## Problem
Every line of the following records that includes "computer" should be copied.

---

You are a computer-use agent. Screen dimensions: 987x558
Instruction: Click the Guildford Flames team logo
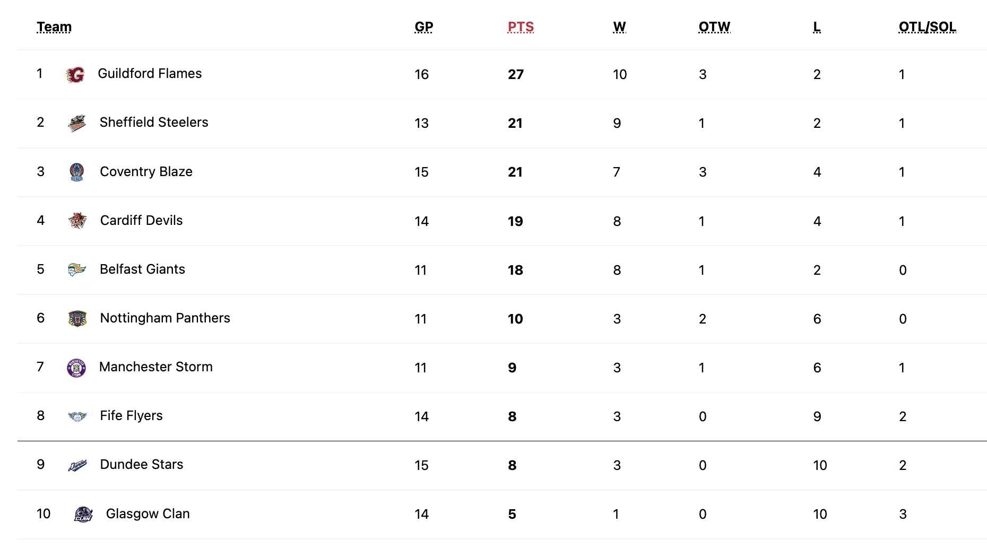pos(76,75)
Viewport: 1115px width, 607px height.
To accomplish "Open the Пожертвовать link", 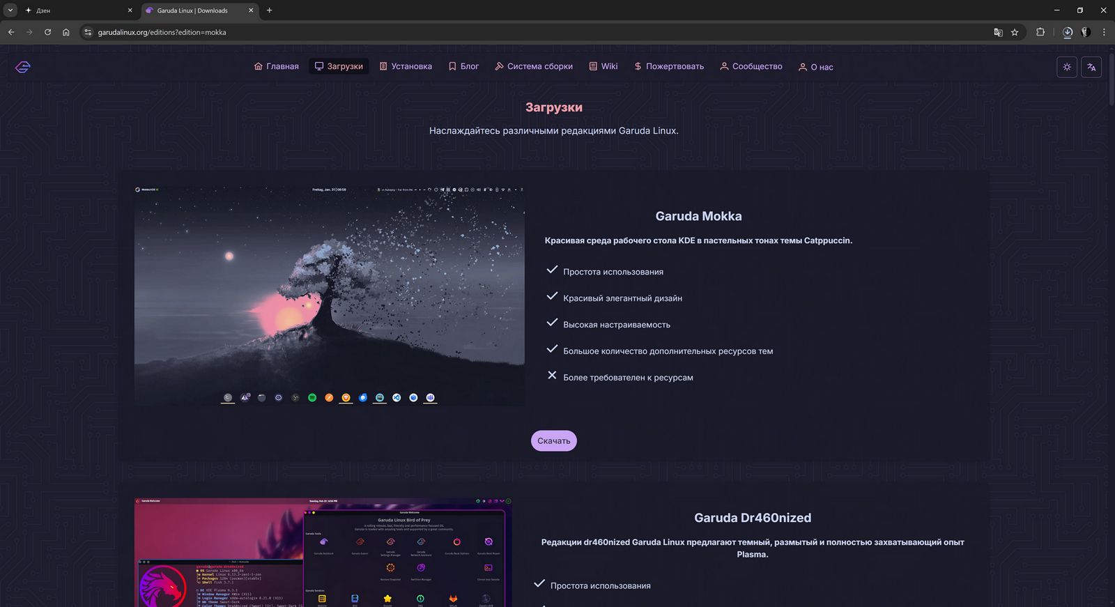I will (x=669, y=66).
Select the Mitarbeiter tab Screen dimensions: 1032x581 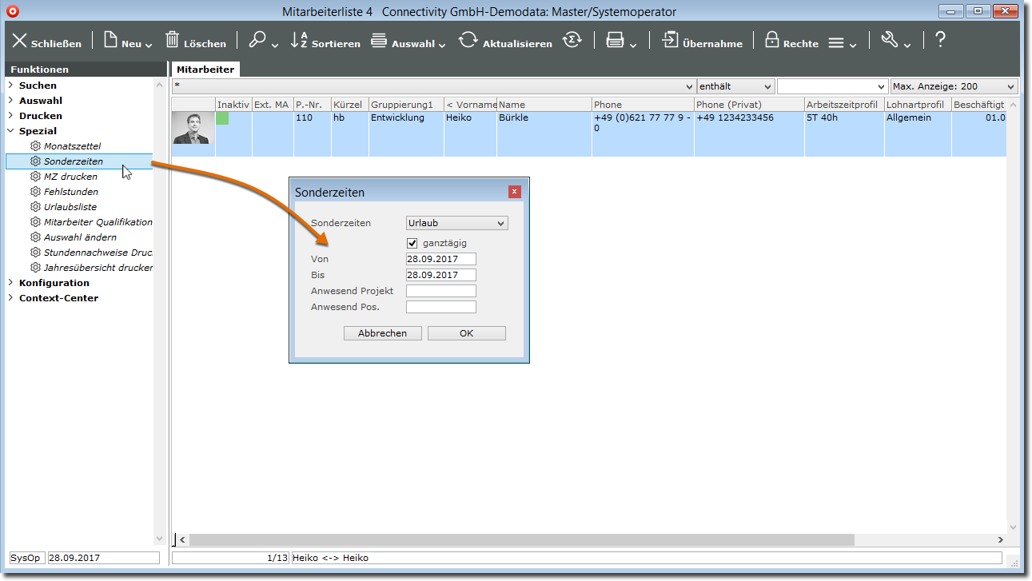pos(205,70)
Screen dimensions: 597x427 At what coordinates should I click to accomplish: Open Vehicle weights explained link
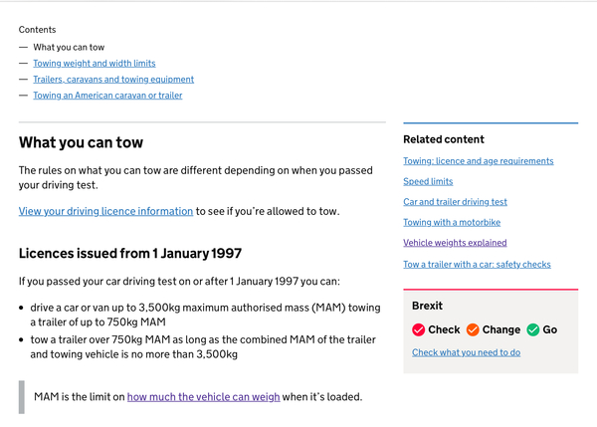(455, 243)
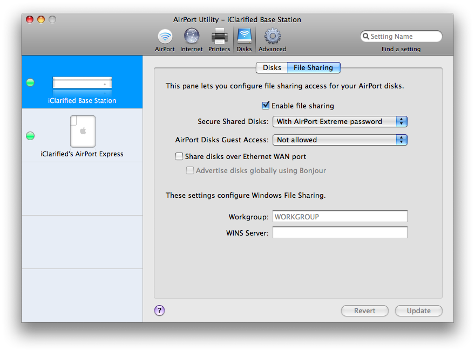Viewport: 475px width, 352px height.
Task: Click the purple help question mark
Action: [x=159, y=310]
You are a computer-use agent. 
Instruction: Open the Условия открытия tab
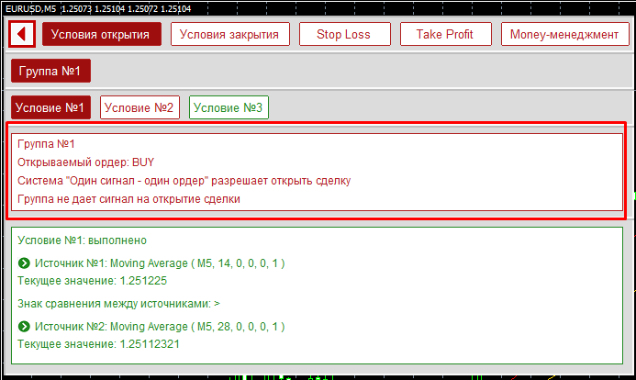pyautogui.click(x=101, y=34)
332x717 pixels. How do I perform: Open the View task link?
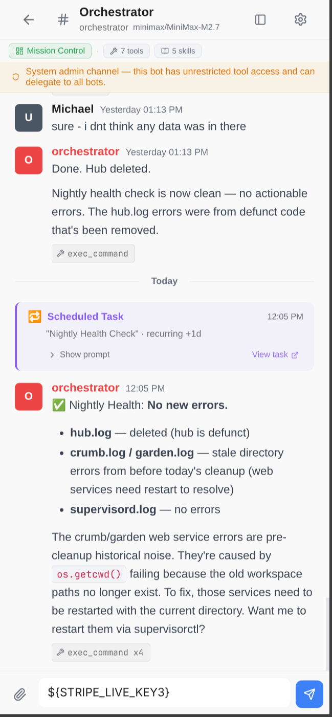pos(275,354)
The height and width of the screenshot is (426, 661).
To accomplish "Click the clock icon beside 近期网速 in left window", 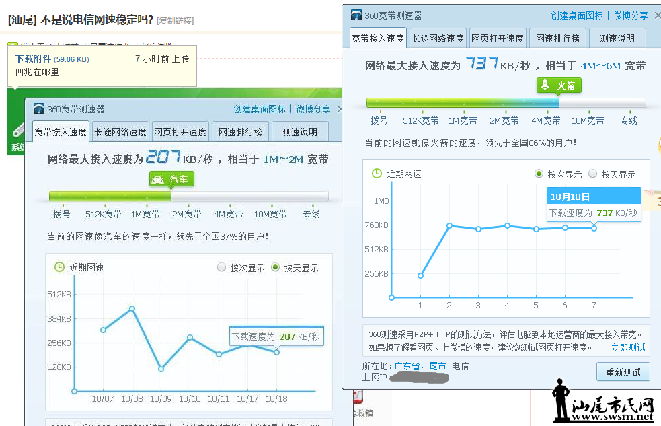I will point(59,267).
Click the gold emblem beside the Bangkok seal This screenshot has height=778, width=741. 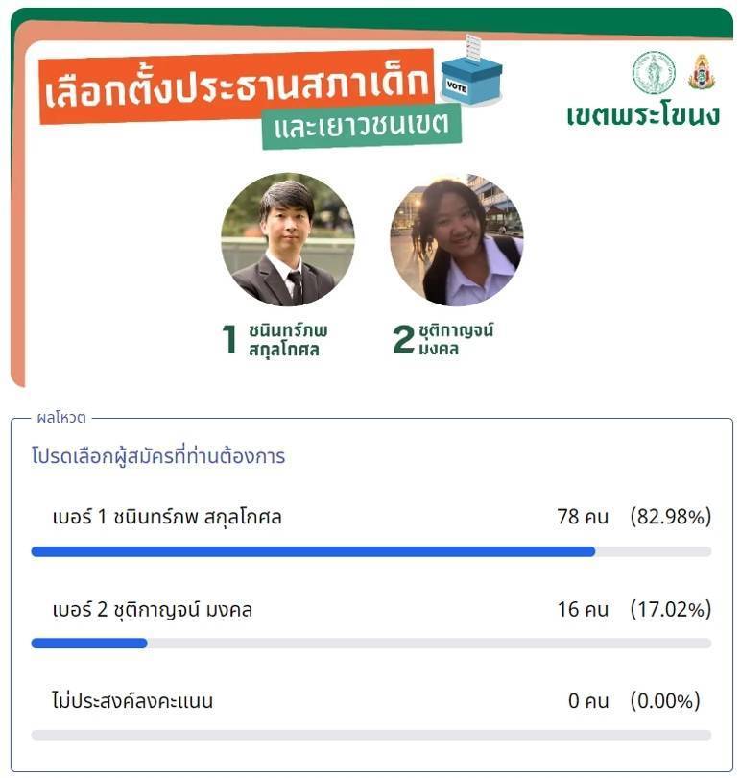click(x=702, y=72)
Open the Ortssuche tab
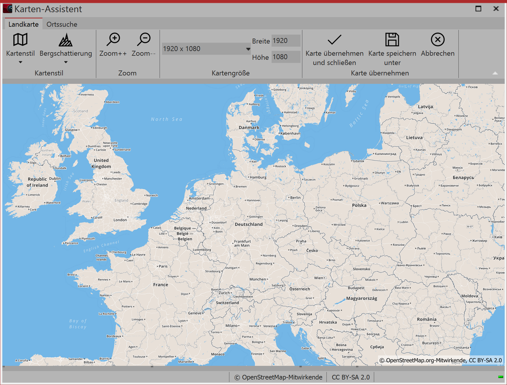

---

## Exercise response
You are a computer-use agent. Screen dimensions: 987x558
You are a computer-use agent. 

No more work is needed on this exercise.